No circularity; derivation is first-principles curvature matching

full rationale

The paper derives task-specific scoring rules from the explicit principle of matching local curvature (second derivative) of the downstream IPW error metric to the scoring rule's Hessian, then obtains a closed-form loss for ATE. This construction is independent of the final ATE estimate and does not reduce to a fit, self-definition, or self-citation chain. No load-bearing self-citations, fitted inputs renamed as predictions, or ansatzes smuggled via prior work appear in the provided text. The framework is therefore self-contained against external benchmarks; any question of whether local matching suffices for global strict properness is a correctness issue, not circularity.
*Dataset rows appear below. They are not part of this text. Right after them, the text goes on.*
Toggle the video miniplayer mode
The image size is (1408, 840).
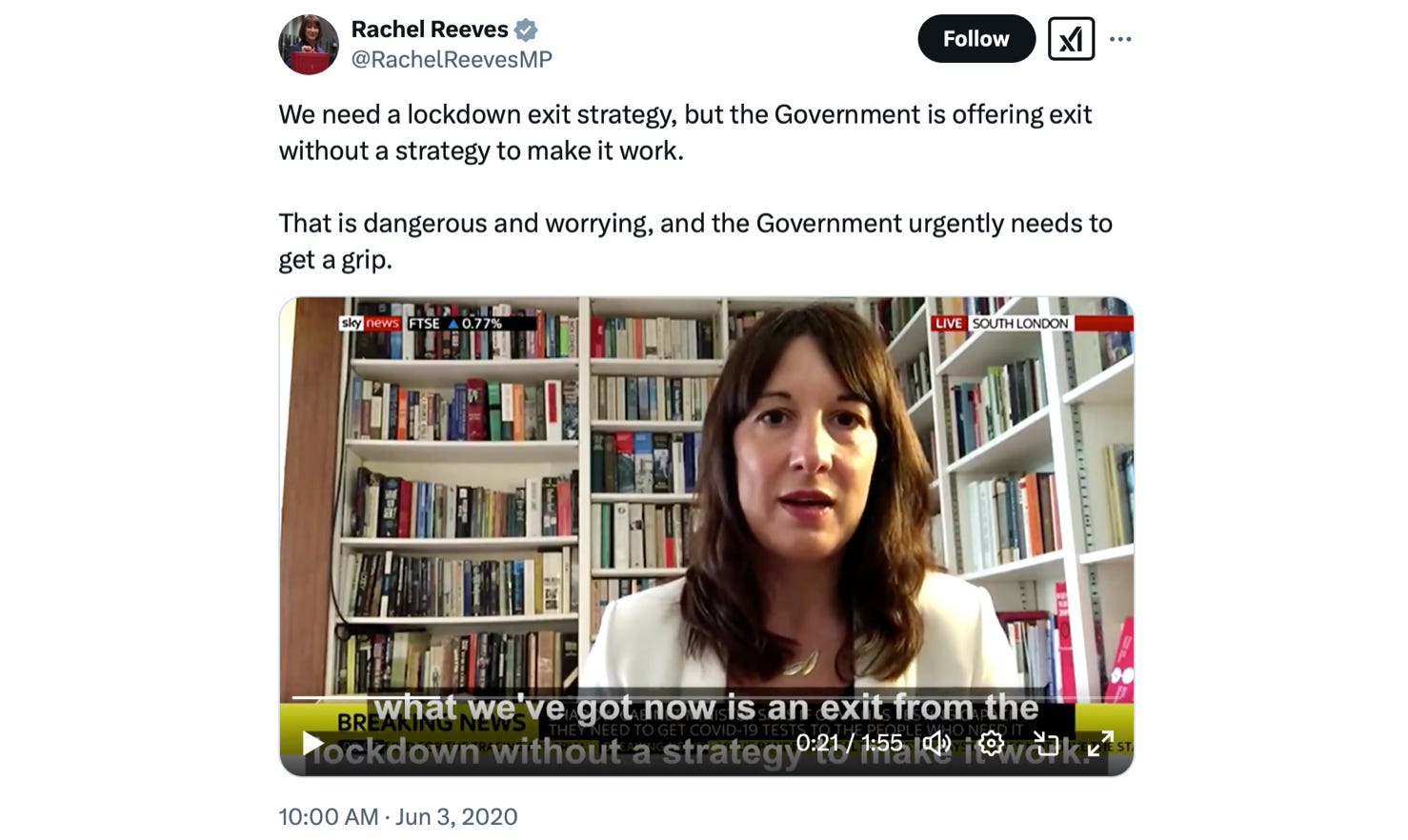[x=1046, y=743]
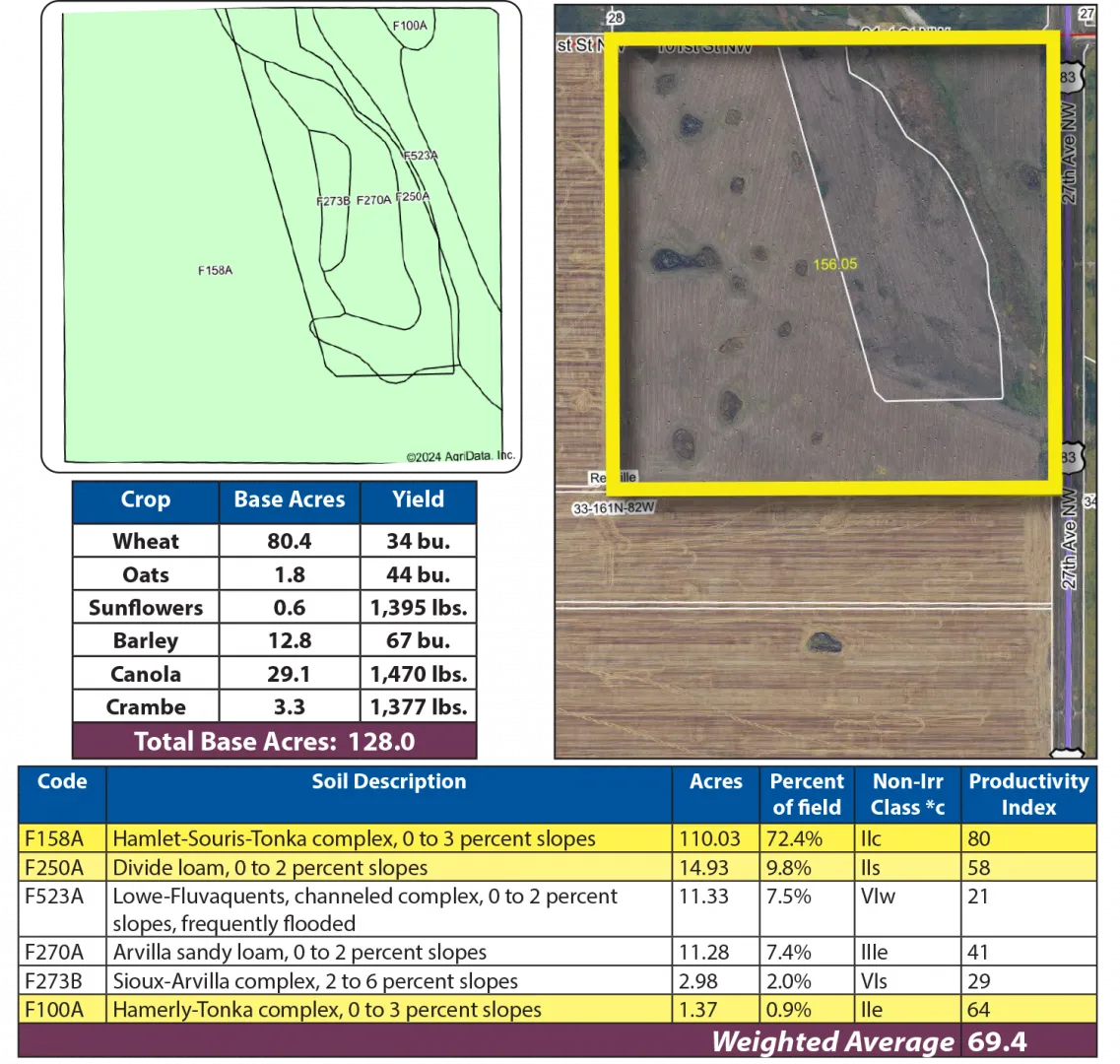The height and width of the screenshot is (1064, 1120).
Task: Click the 33-161N-82W section label
Action: tap(613, 509)
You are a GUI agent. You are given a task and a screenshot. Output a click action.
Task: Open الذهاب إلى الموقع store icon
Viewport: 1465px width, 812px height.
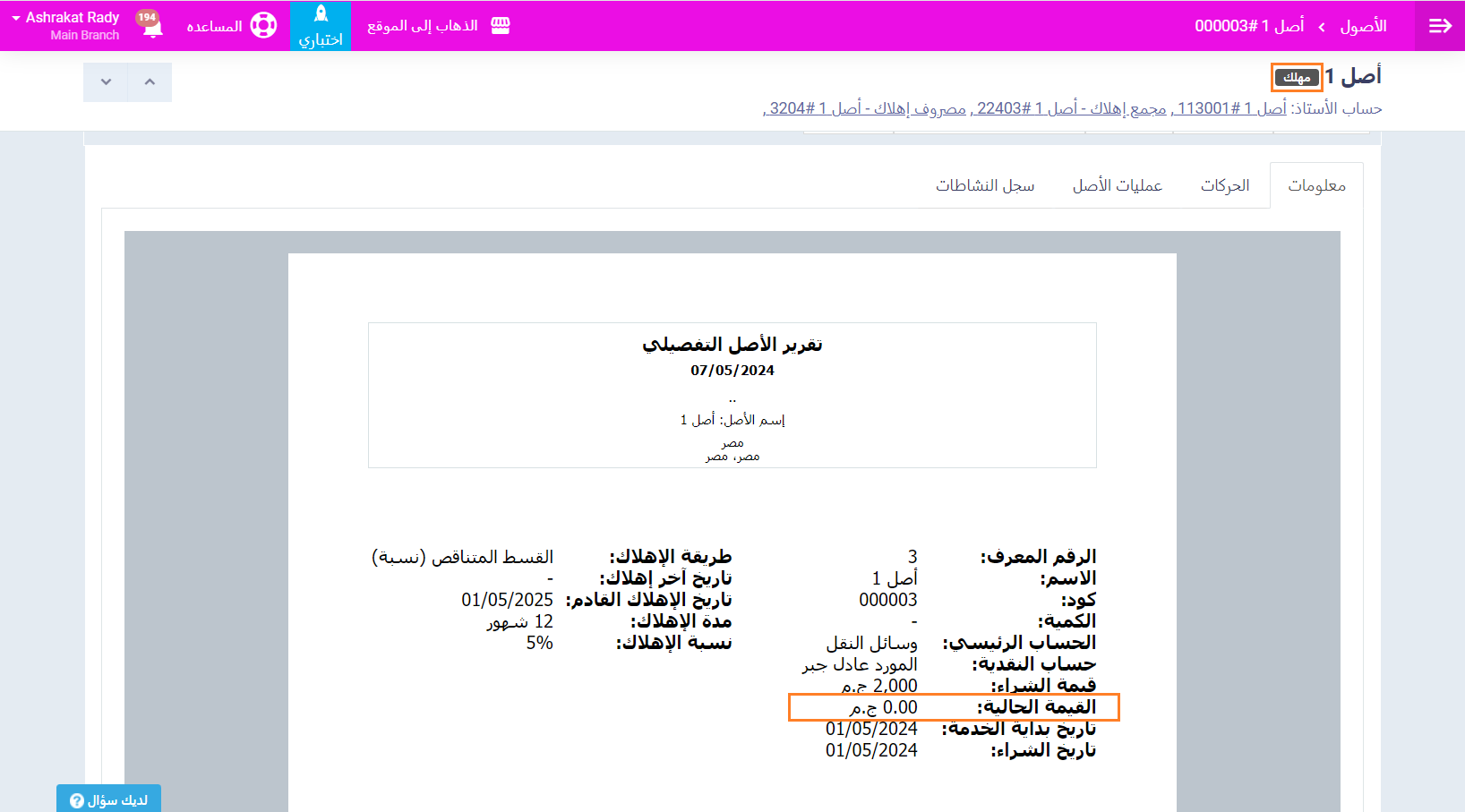pos(500,26)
Axiom & Free-Parameter Ledger

0 free parameters · 2 axioms · 0 invented entities

Based on abstract only: the framework assumes standard properties of strictly proper scoring rules and that the downstream error metric (IPW for ATE) has a well-defined local curvature that can be matched without introducing new fitted constants.

axioms (2)
  • standard math Strictly proper scoring rules are minimized uniquely at the true conditional probabilities.
    Invoked implicitly when claiming the derived loss remains strictly proper.
  • domain assumption The downstream error metric for IPW/ATE has a local curvature that can be directly matched to produce an optimal scoring rule.
    Central premise of the proposed framework stated in the abstract.

pith-pipeline@v0.9.1-grok · 5684 in / 1341 out tokens · 17866 ms · 2026-06-28T11:19:17.171845+00:00 · methodology

discussion (0)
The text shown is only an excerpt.